*TASK REQUIREMENTS:* For each line in the data below that holds "Vandepitte", return a copy.
:: PROVIDED RECORDS ::
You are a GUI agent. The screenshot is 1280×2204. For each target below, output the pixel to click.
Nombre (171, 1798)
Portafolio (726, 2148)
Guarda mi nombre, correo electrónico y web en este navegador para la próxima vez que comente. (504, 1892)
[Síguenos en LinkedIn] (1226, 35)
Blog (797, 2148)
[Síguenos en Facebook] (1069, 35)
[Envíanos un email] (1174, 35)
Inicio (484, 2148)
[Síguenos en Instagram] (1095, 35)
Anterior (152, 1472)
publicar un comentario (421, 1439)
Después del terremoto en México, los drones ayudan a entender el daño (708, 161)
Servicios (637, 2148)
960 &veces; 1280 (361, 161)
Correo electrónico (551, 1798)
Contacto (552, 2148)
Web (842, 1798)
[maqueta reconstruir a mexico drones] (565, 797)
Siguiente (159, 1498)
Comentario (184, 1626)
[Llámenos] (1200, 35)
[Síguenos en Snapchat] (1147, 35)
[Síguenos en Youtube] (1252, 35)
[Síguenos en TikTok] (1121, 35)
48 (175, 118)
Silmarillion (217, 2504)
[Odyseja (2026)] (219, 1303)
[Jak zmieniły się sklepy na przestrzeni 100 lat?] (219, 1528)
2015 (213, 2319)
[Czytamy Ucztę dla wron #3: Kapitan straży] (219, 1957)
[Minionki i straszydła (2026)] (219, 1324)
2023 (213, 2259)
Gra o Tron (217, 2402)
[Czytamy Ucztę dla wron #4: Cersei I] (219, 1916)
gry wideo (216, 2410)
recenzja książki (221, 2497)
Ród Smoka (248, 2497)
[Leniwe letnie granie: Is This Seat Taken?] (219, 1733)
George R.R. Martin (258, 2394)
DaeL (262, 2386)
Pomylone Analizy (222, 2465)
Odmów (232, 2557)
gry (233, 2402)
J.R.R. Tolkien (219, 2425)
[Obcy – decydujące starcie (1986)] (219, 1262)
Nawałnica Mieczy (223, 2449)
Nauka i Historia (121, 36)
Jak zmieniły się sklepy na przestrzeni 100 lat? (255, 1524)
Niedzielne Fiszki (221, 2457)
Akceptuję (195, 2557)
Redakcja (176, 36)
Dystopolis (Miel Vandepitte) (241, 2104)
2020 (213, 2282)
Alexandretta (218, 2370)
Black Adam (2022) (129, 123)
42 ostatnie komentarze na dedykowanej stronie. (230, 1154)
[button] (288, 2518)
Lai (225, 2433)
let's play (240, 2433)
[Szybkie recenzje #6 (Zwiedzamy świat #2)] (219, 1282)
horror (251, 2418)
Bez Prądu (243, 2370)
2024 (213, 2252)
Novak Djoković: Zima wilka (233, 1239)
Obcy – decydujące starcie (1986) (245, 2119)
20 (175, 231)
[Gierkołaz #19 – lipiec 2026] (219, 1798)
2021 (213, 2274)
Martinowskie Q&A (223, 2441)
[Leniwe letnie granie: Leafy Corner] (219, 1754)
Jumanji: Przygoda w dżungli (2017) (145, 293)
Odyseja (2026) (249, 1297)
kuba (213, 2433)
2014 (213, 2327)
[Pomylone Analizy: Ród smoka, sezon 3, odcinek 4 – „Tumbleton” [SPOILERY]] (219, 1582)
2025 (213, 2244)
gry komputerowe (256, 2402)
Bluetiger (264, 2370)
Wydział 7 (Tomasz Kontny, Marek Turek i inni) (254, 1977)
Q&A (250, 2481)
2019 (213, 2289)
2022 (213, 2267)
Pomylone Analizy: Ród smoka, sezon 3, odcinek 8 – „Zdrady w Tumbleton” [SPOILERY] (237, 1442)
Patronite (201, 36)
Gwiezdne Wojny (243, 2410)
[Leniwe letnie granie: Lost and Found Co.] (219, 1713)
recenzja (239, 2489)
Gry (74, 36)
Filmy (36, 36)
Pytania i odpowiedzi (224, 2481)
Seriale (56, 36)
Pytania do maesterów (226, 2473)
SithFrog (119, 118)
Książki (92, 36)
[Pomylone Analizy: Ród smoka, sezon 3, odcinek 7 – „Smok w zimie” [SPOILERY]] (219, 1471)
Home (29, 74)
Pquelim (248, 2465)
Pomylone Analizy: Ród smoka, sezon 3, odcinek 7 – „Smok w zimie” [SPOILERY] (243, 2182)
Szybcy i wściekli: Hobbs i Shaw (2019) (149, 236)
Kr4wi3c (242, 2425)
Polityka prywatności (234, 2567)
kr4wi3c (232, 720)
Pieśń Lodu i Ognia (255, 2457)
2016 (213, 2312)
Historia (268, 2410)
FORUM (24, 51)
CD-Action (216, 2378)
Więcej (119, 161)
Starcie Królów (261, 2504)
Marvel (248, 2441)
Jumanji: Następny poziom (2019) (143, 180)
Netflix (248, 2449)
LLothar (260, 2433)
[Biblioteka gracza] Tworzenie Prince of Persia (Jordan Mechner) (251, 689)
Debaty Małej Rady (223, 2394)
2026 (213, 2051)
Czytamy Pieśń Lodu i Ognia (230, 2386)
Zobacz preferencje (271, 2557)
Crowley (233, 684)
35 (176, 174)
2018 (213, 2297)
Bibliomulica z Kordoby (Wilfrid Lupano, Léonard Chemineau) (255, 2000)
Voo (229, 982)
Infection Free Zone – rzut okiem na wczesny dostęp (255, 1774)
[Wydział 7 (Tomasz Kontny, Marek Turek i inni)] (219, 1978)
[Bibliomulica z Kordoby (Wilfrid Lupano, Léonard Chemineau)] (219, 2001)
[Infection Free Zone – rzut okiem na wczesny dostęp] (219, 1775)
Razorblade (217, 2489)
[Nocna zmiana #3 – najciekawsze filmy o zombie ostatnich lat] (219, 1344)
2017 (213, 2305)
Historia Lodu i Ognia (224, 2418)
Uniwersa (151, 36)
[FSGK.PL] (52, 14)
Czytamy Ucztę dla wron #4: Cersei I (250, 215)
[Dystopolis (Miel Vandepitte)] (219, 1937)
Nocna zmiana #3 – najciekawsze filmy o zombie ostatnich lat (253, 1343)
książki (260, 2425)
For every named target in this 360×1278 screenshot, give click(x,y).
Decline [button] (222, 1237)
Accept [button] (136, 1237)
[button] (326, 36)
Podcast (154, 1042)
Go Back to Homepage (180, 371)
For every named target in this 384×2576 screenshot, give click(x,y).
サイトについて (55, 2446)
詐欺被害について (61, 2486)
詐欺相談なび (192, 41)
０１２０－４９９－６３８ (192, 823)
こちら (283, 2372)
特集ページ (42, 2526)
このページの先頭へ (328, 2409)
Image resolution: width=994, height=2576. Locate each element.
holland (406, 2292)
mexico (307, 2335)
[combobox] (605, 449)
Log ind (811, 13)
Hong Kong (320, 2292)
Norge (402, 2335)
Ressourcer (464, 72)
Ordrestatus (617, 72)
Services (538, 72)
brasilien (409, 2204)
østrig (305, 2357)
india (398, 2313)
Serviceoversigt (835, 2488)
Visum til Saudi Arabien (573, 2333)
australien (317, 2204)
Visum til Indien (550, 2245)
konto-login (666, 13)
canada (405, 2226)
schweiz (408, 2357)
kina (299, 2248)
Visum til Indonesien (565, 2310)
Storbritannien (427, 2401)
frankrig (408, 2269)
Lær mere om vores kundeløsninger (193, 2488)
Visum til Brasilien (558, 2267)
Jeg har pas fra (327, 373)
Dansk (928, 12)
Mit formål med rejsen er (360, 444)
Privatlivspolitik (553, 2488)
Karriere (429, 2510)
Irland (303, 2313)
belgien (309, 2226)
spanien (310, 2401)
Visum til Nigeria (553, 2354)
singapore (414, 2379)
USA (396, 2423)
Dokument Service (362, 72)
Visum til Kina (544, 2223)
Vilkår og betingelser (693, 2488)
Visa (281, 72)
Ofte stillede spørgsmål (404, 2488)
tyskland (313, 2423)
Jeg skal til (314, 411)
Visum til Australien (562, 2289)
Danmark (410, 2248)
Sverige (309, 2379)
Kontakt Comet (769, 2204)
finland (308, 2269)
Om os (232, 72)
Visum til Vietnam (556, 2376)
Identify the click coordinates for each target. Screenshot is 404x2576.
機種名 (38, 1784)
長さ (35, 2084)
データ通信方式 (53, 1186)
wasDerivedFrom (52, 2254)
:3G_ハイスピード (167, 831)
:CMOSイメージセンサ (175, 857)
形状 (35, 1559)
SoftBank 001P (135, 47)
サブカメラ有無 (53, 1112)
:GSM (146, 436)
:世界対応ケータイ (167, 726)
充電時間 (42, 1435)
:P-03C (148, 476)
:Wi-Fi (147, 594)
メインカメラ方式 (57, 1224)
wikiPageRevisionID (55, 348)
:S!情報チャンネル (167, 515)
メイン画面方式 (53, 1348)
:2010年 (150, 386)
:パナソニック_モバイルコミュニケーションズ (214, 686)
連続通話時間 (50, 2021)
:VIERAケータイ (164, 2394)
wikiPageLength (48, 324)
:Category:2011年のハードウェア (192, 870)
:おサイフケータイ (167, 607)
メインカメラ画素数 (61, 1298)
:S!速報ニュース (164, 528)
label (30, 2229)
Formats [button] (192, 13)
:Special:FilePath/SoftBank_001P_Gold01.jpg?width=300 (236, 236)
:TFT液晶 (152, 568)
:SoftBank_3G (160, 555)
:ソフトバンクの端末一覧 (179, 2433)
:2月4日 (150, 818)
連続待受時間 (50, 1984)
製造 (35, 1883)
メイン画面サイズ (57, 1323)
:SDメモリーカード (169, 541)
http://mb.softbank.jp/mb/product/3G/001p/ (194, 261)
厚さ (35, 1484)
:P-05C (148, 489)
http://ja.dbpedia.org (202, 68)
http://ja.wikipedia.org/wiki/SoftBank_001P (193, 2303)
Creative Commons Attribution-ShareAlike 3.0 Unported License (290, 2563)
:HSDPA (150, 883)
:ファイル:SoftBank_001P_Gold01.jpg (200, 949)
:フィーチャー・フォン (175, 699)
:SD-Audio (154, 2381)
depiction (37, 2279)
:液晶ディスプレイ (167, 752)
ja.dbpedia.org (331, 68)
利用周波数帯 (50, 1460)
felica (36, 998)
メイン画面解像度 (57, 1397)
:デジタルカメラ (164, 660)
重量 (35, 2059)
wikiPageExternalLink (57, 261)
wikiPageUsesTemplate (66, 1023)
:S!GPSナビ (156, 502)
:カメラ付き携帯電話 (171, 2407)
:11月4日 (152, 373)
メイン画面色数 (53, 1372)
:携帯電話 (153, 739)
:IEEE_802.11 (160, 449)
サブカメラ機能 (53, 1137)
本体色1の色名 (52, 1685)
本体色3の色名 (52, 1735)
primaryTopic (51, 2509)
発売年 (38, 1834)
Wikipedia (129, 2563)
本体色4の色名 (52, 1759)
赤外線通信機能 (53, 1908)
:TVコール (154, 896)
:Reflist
:::
*OUTPUT OF THE TASK:*
Dystopolis (Miel Vandepitte) (241, 2104)
[Dystopolis (Miel Vandepitte)] (219, 1937)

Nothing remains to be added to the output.